Situated in a vast desert, the Mogao Grottoes faced severe threats from wind and sand nearly a century ago. To combat these challenges, Chinese researchers have employed scientific and technological methods to ensure the grottoes’ preservation.

Initially, manual efforts involved cleaning 3,000 to 4,000 cubic meters of sand annually to prevent pollution and erosion of the murals and colored sculptures. In the late 1980s, scientific techniques were introduced, including the installation of automatic weather stations atop the caves to monitor wind conditions and the construction of grass grid sand barriers and nylon net fences covering extensive areas.

A 2011 project, with an investment of nearly 14 million yuan, significantly reduced the annual inflow of sand into the caves by 85 percent, according to monitoring data. Over 600 sensors have been installed to monitor temperature, humidity, carbon dioxide concentration, and passenger flow for disaster prevention.

While achieving successful outcomes in safeguarding the Mogao Grottoes, experts at the Dunhuang Academy have also undertaken initiatives for digital preservation. Since the late 1980s, they began photographing the murals and digitally piecing together comprehensive representations using computers.

Challenges in maneuvering within the narrow grottoes led to a 20-year digitalization process, capturing thousands of photos for each mural covering around 10 square meters. With the advent of 3D laser scanning technology in recent years, data acquisition efficiency has significantly improved, allowing experts to capture images of 20 to 30 caves annually.

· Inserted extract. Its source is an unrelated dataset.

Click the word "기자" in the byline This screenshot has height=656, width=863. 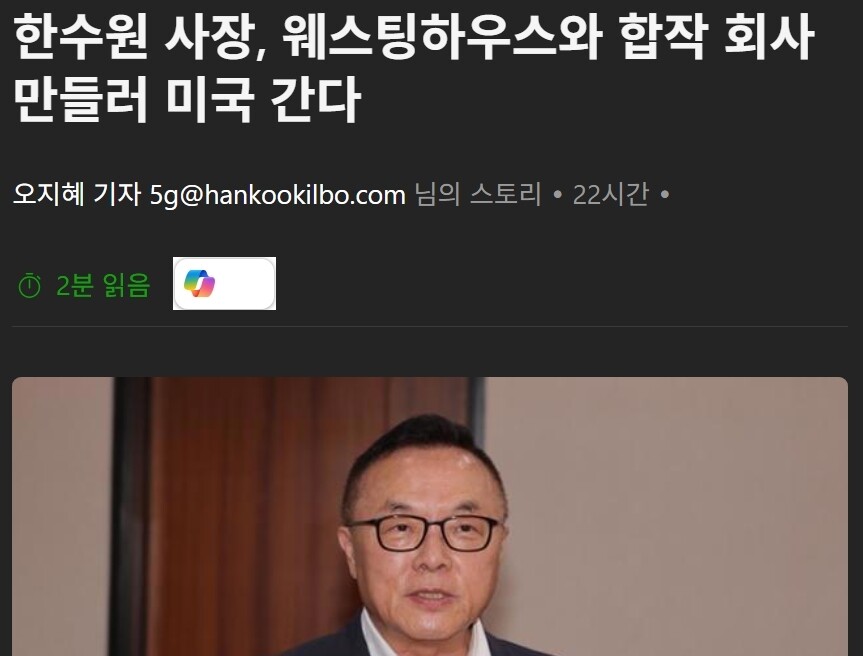click(117, 194)
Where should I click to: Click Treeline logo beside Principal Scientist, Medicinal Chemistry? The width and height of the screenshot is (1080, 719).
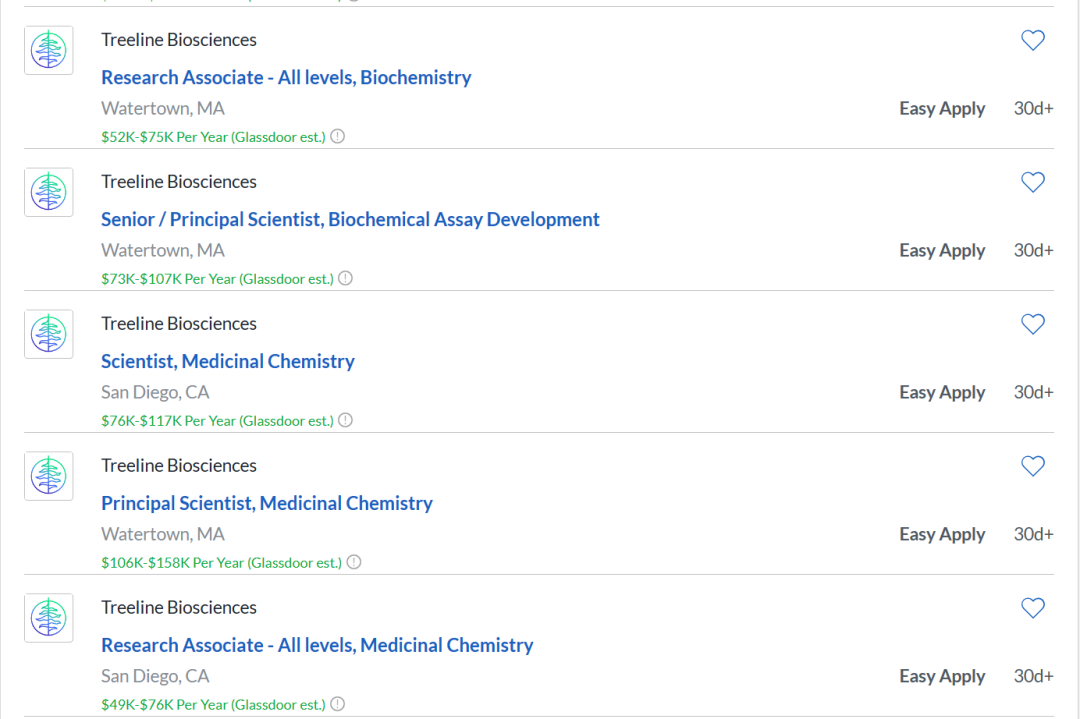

By the end of 2022, the Dunhuang Academy completed the digital photography collection of 289 caves, along with the 3D reconstruction of 45 colored sculptures and 140 caves. These digital archives, totaling over 6,500 high-definition images, are accessible worldwide through an official blockchain-based platform launched in 2022.

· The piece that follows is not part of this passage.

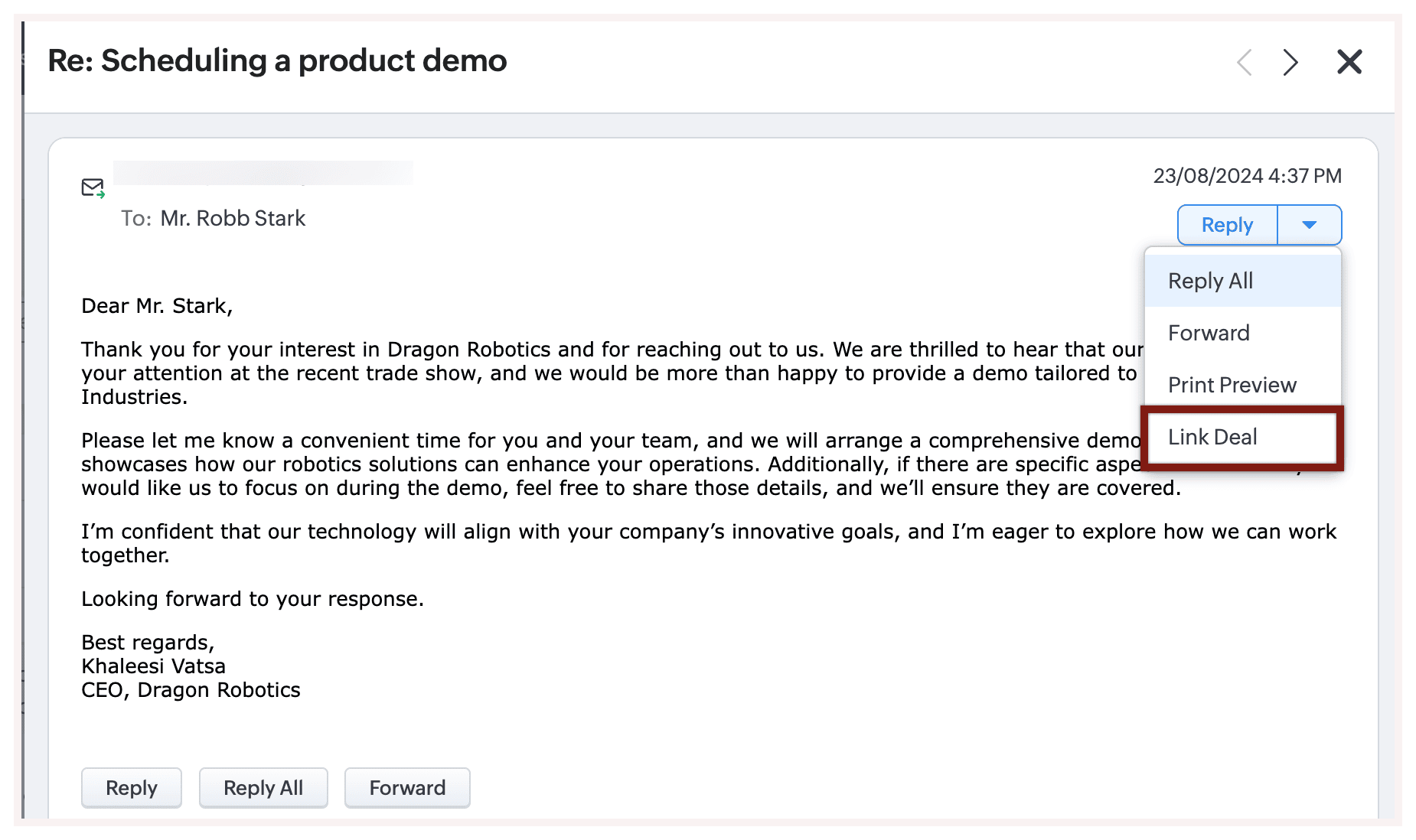1416x840 pixels.
Task: Select the Link Deal menu option
Action: pos(1212,437)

Yu Tianxiu, director of the Dunhuang Academy’s cultural relic digitalization institute, highlighted the transformative impact of technology, stating, “Today, scholars and culture enthusiasts across the globe can access these images from their homes with just a click of the mouse, compared to the past when cultural relics workers had to use ladders and rely on flashlights or telescopes to observe the murals.” The technological advancements ensure the permanent preservation and global accessibility of the invaluable Mogao Grottoes.